BPC argued that the largest banks should be allowed to keep derivatives inside the FDIC accounts, so that they could utilize the FDIC’s OLA power. BPC writes that the 716 “subsidiaries would not enjoy the temporary stay on the unwinding of contracts that applies to banks under FDIC resolution procedures. Rapid termination of such contracts in the event of a bank failure would have a disruptive impact on financial markets.”
But this argument is much less valid than it was when it was written, precisely because regulators are anticipating this problem. Eighteen of the major banks and the International Swaps and Derivatives Association (ISDA) agreed in October that they’d contractually apply temporary stays to derivatives. With wide agreement among the banks to apply temporary stays anyway, the proper course of action is to work through this process of standardizing derivatives for automatic stays across the financial sector, rather than trying to use taxpayer funds to backstop them.
Apart from the BPC arguments, we wish to raise an additional point:
Should Policy Allow Firms to Capitalize on Market-Perceived Subsidies?
Keeping derivatives in FDIC-insured entities lowers their costs: creditors charge lower rates, as FDIC accounts are seen as having the backing of the federal government. And these FDIC accounts typically have higher credit ratings, which is why, in 2011, Bank of America moved derivatives from its Merrill Lynch subsidiary, which had just suffered a downgrade, into its FDIC-insured subsidiary, much to the chagrin of the FDIC.
As Peter Eavis writes in The New York Times, this directly helps Citigroup, who lobbied for and wrote the change, as they own a lot of CDS: “With some $3 trillion of exposure, the bank is one of biggest default swap dealers in the United States. Those swaps right now live inside an entity called Citibank N.A. that enjoys federal deposit insurance. Nearly $2 trillion of those swaps are based on companies or other entities with a junk credit rating.”
And as Eavis points out, it’s very likely that a huge portion of Citigroup’s CDS are uncleared, as very few CDS overall are cleared: “Only about 10 percent of such swaps are centrally cleared, according to official surveys.”
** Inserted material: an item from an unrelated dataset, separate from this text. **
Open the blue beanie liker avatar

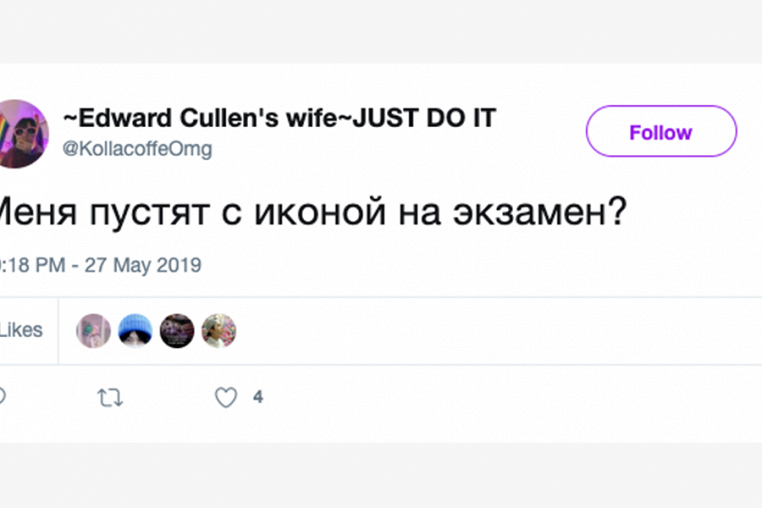pyautogui.click(x=135, y=330)
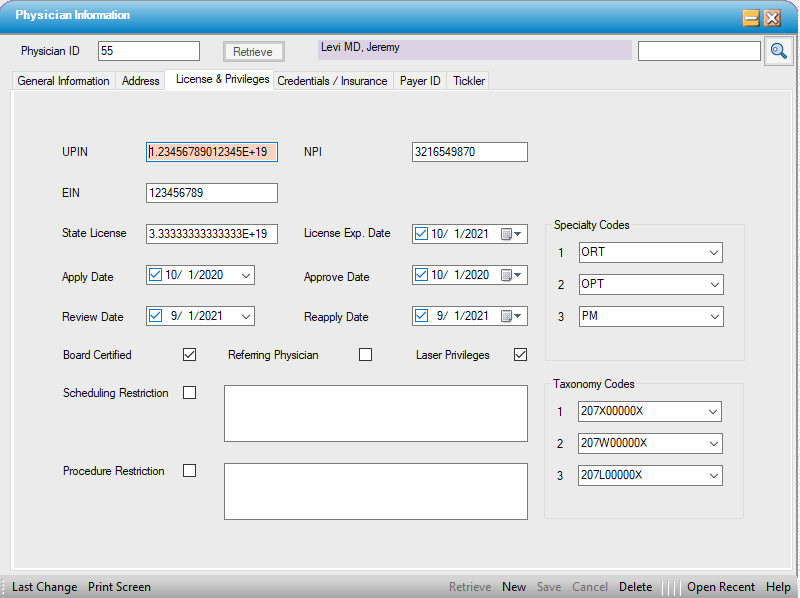
Task: Minimize the Physician Information window
Action: (750, 18)
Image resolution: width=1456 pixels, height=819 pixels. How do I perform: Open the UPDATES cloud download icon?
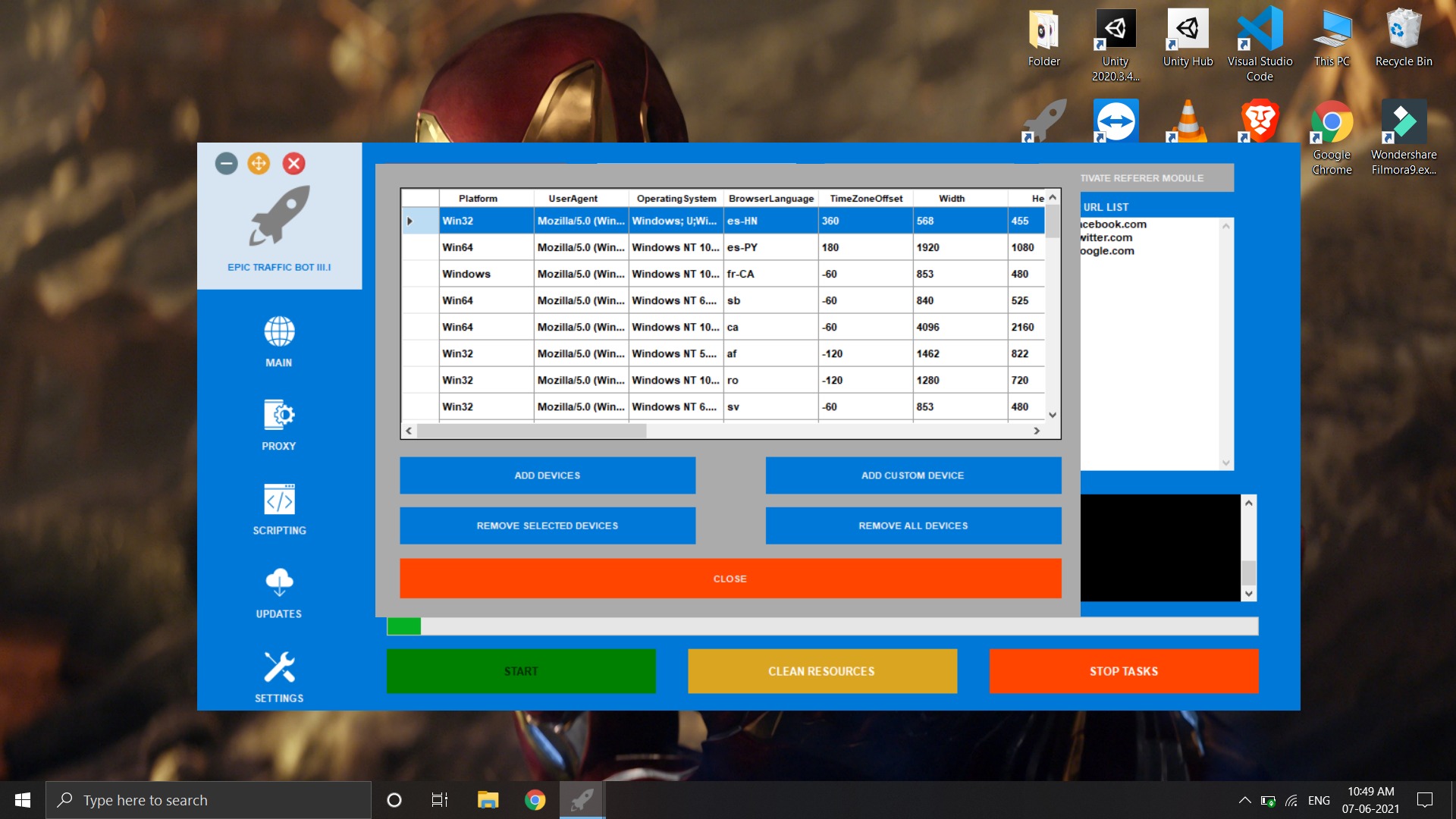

Banks keeping derivatives in the FDIC accounts lower their cost of doing business, due to the market perception of an implicit government support. It should not be the role of policy to artificially lower the cost of bank borrowing, and as such we find the case for removing the Lincoln Amendment to be unconvincing.
Mike Konczal is a Fellow at the Roosevelt Institute.
Alexis Goldstein is a former Wall Street professional, who now serves as the Communications Director at Other98.org.
Caitlin Kline is a derivatives specialist at Better Markets.